Quelle: Vawraek Technology Inc.

Noch diesen Monat soll das riesige MMORPG The Quinfall erscheinen, doch laut einigen Nutzern handelt es sich beim Spiel um einen Scam.

2023 konnten Spieler das Drama rund um The Day Before verfolgen. Ist es ein Scam? Ist es doch kein Scam? Anzeichen gab es zuhauf, doch erst zum Release, als sich der Titel dann als äußerst rudimentärer Extraction-Shooter mit gekauften Assets herausstellte, statt als das eigentlich versprochene Survival-MMO mit Top-Grafik, gab es die Bestätigung.

Schon im Januar dieses Jahres könnte die nächste Scam-Geschichte ihren Lauf nehmen, denn Ende dieses Monats soll das riesige MMORPG The Quinfall veröffentlicht werden.

Ganze 2016 Quadratkilometer soll die Karte groß sein. Die Spielwelt aus Skyrim würde damit über 50 Mal in diese gigantische Landmasse hineinpassen und kein anderes MMO auf dem Markt kommt auch nur annähernd an diese Größe heran.

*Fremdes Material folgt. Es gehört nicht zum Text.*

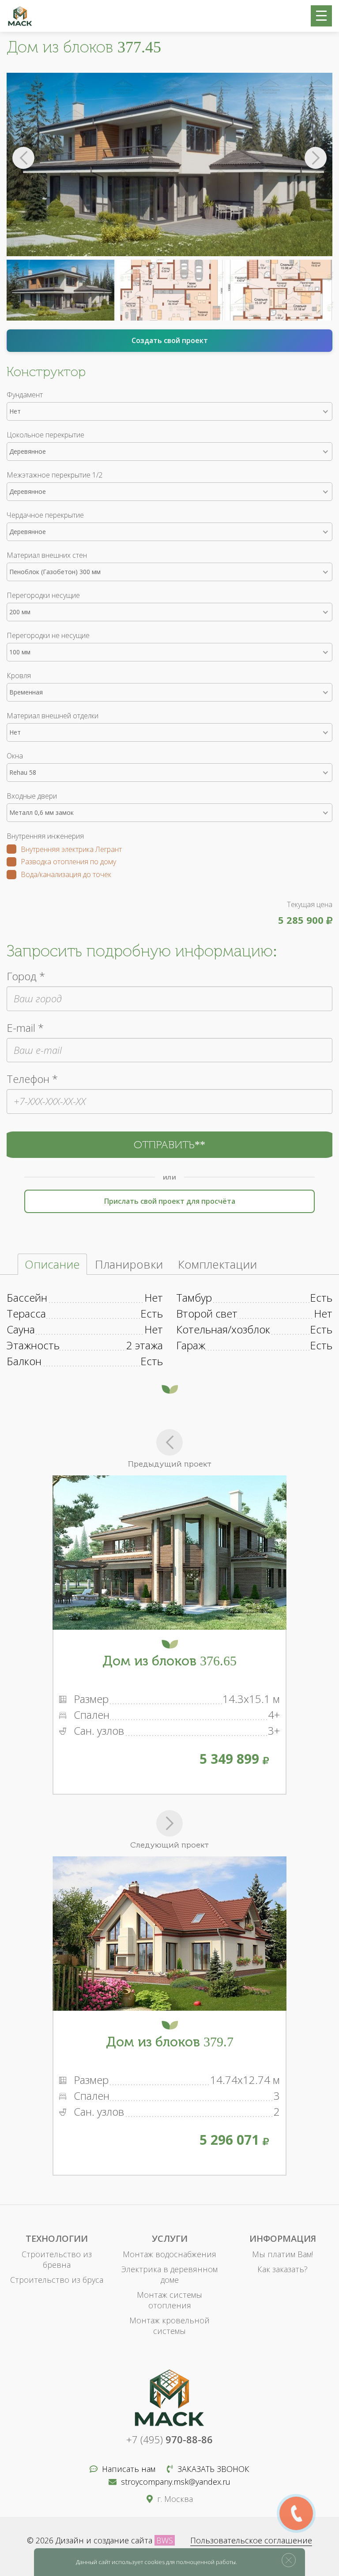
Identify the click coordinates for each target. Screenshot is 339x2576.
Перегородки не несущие (48, 635)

Verschiedene Biome mit unterschiedlichen Wettereffekten und Jahreszeiten, welche die Spielwelt durch Dinge wie Fluten sogar beeinflussen sollen, versprechen die Entwickler ebenfalls.

Dazu kommen die bekannten MMO-Systeme wie Berufe, Klassen, eine offene Welt, PvE- und PvP-Inhalte und eine Menge verschiedener Waffen. Als wäre das noch nicht genug, wollen die Entwickler das Spiel auch noch mit einer atemberaubenden Grafik präsentieren, welche Technologien wie "NVIDIA RTX" benutzt.

Für MMO-Spieler klingt das eigentlich zu schön, um wahr zu sein und damit könnten sie tatsächlich gar nicht so falschliegen. Wie Spieler nämlich herausfanden, starteten die Entwicklungsarbeiten an The Quinfall erst im Jahr 2021.

Beim geplanten Release am 30. Januar 2024 wäre das Spiel also höchstens drei Jahre lang in Entwicklung. In den meisten Fällen brauchen Studios mindestens fünf Jahre, um ein MMORPG auf den Markt zu bringen.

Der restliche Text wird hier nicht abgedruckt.